Antoine Ndayiragije, administrateur de la commune Kayogoro reconnaît cette situation. Pour lui, les deux centres de dépistage dans une commune qui comptent plusieurs points d’entrée et de sortie ne sont pas suffisants. Sur 29 collines que compte la commune, plus de 10 d’entre elles sont frontalières à la Tanzanie. La gestion et le contrôle des mouvements de la population sont difficiles.

Il fait savoir que les comités mixtes de sécurité sont informés pour veiller à ce que toutes les personnes qui entrent soient dépistées. Et d’ajouter : « Nous avons ordonné à tous les conducteurs de moto, taxis, bus qu’il ne faut pas transporter des gens qui ne sont pas dépistés. Au cas contraire, ils seront sanctionnés et les passagers retournés vers les lieux de dépistage. »

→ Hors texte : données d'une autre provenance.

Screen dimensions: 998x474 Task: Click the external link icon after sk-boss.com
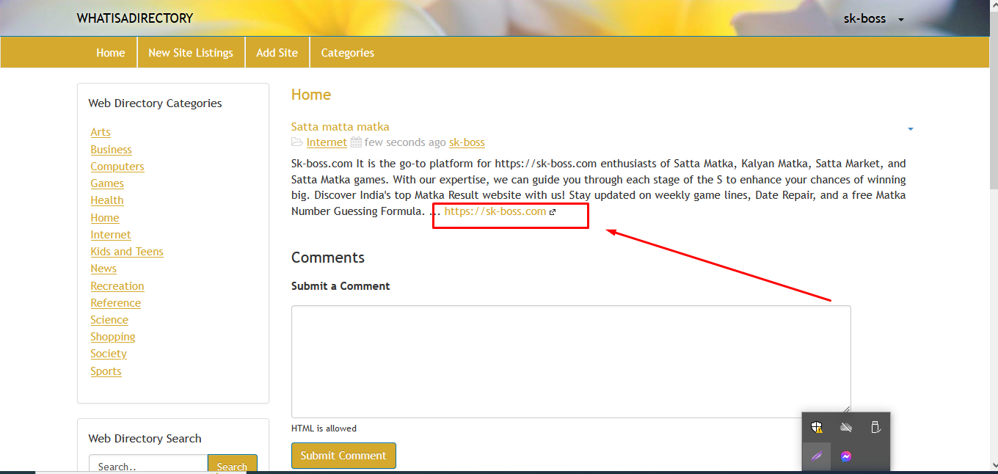coord(553,212)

Forum des lecteurs d'Iwacu

6 réactions
  1. Barekebavuge

    Merçi Iwacu.
    Vous voyez le danger mortel. C’est le 7eme article plus un Editorial dans une semaine. Bravo. Vous faites votre travail d’informer.
    Au gouvernement, raba les mesures le monde entier ifata. Inspirez vous des pays limitrophes

    • John Mahoro

      Mais il semble que la malaria/le paludisme tue plus que le Covid-19. Selon JeuneAfrique la malaria c’était près de 3 le Covid-19 annuellement. Et pourtant on n’en parle quasiment pas.

      • Stan Siyomana

        @John Mahoro
        Même s’il en est ainsi CE N’EST PAS UNE RAISON POUR NE PAS PRENDRE LES MOINDRES MESURES POUR SE PROTEGER.

  2. JIGOU MATORE

    Prévenir la covid-19 est une affaire de tout un chacun et de l’Administration bien sur qui représente l’Etat. Cela c’est la pure théorie et c’est vraie.

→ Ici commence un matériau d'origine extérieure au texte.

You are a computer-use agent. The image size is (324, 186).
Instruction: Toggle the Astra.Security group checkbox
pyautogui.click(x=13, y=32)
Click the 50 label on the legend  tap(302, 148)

    Qu’en est-il dans la réalité?

    Dans la réalité, le Grand rôle dans la lutte et la prévention contre la covid 19 repose plus sur les épaules de l’Etat et de son Administration, que sur la population. Par nature, cette dernière lorsqu’elle ne voit pas à proximité un danger réel et imminent, se lasse vite. C’est pour cette raison que la contrainte de l’Administration sur la population, passant par le suivi des mesures barrière, incluant les sanctions en cas de non respect, est primordial. Le rôle de l’Administration dans les communes, les mairies, les collines, les hôpitaux, …doit être constant.
    Pour les rassemblements, le Gouvernement doit être cohérant avec lui-même. Il est vrai que l’état et les réalités de notre économie ne peuvent pas permettre un confinement de quelque temps que ce soit. Ce serait condamner les milliers de travailleurs qui mangent chaque jour parce qu’ils ont travaillé. Mais par contre si les rassemblements en général sont interdits, il ne devrait pas y avoir d’exceptions, pour les autres rassemblements comme la fête de la commune, les mariages, les croisades, les levées de deuil, etc. A moins qu’on exige à tous le port obligatoire d’un masque ou d’autres contraintes comme limiter le nombre de participants à chaque évènement.

    • Yan

      @JIGOU MATORE
      Espérons que jusque-là les personnes testées positives n’ont eu que des symptômes légers.